ミーシャはじっとアベルを見て……? あ、眠いみたい。

「ミーシャ、眠いの?」

抱き上げると、私の服をきゅっと掴み目を閉じる。

幼い妹は、感情を表に出すことが苦手で、言葉もあまり話さないので、こうして良く観察して気付いてあげなくてはいけない。

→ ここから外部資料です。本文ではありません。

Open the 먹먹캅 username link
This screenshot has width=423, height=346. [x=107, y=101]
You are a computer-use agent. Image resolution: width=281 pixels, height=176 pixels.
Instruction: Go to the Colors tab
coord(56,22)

「ノア、気付いてくれてありがとう。ミーシャを寝かしつけたら戻ってくるから、ノアはアカデミーに持っていく荷物をもう一度チェックなさい。忘れ物のないようにね」
「はい。お母様……、あの、アカデミーでは、新しいお友だちもできるでしょうか……」

ミーシャをお母様に預けながら、少し不安に思っていた事を口に出すと、お母様は穏やかな笑みを浮かべ、「心配ありませんわ」と言ってくれた。

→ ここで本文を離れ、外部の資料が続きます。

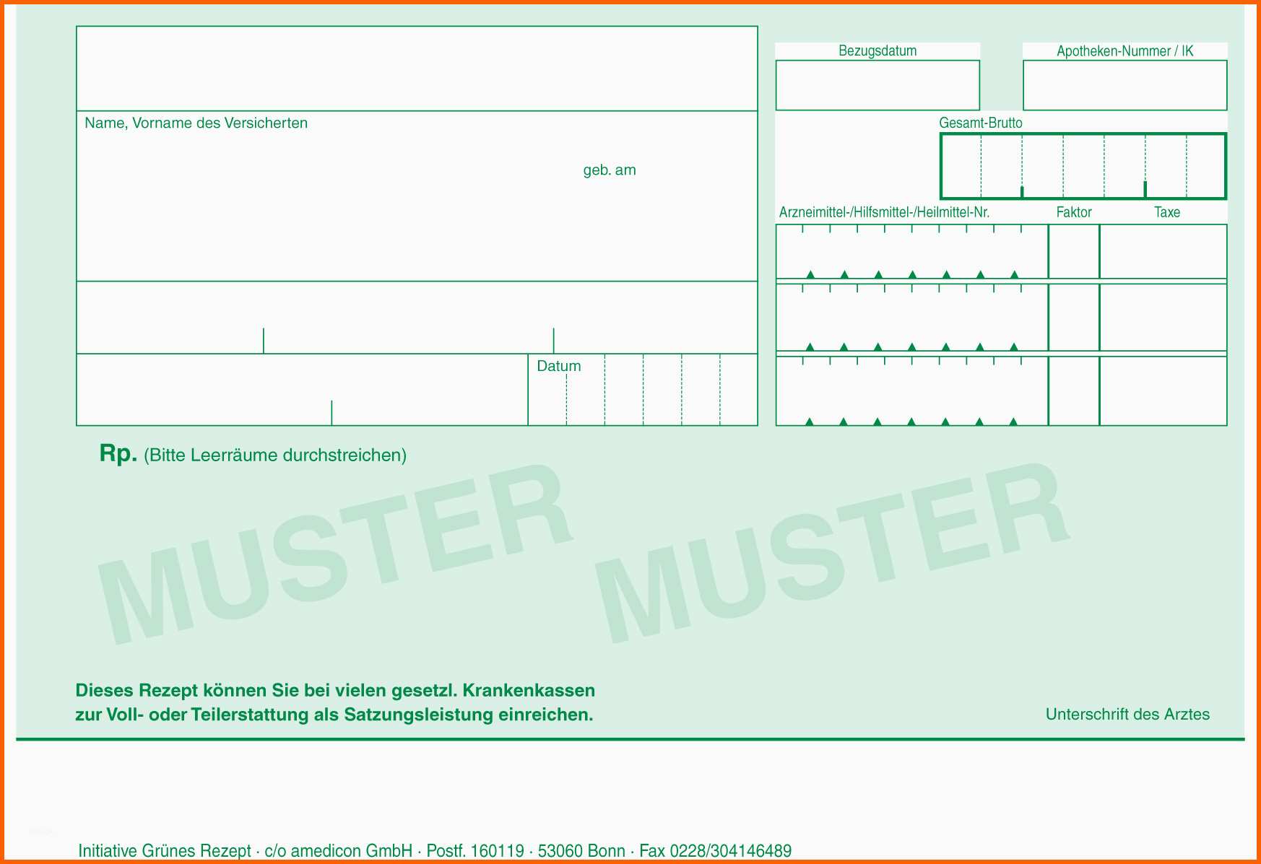Click the Krankenkassen reimbursement notice text
The width and height of the screenshot is (1261, 864).
(334, 702)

「だってノアは、優しくて、勇敢で、賢くて、わたくしの自慢の息子ですもの。きっと向こうから群がってきますわよ!」
「お母様……」

久々にお母様に抱きつくと、とても温かくて、お母様の優しい匂いがして安心できた。

「ノア、不安な時やモヤモヤしてる時は、お母様やお父様に相談すること。忘れてはダメですわよ」

心配かけないようにしないと。と思っていたけれど、お母様が相談しなさいと言ってくれて、アカデミーへの期待と不安にソワソワしていた心が、少し晴れた気がする。

「はい」
「もちろん嬉しい時も、家族にお話してくれると、嬉しさが倍増しますのよ」
「嬉しい事をたくさん報告できるよう、楽しみます」
「ええ。学園生活を思いっきり楽しみなさい!」
「お兄様、アカデミーがどんな所だったか、絶対教えてね!」
「ノア、しっかり勉学に励むように」
「はい!」

こうして家族に激励され、翌日アカデミーへと入学したんだ。



『アオ、ノアのため、アカデミーしたみした!! あんないできるー!!』

まさかアオがアカデミーに着いてきて、大事件を起こすことになるなんて、思ってもみなかったよ。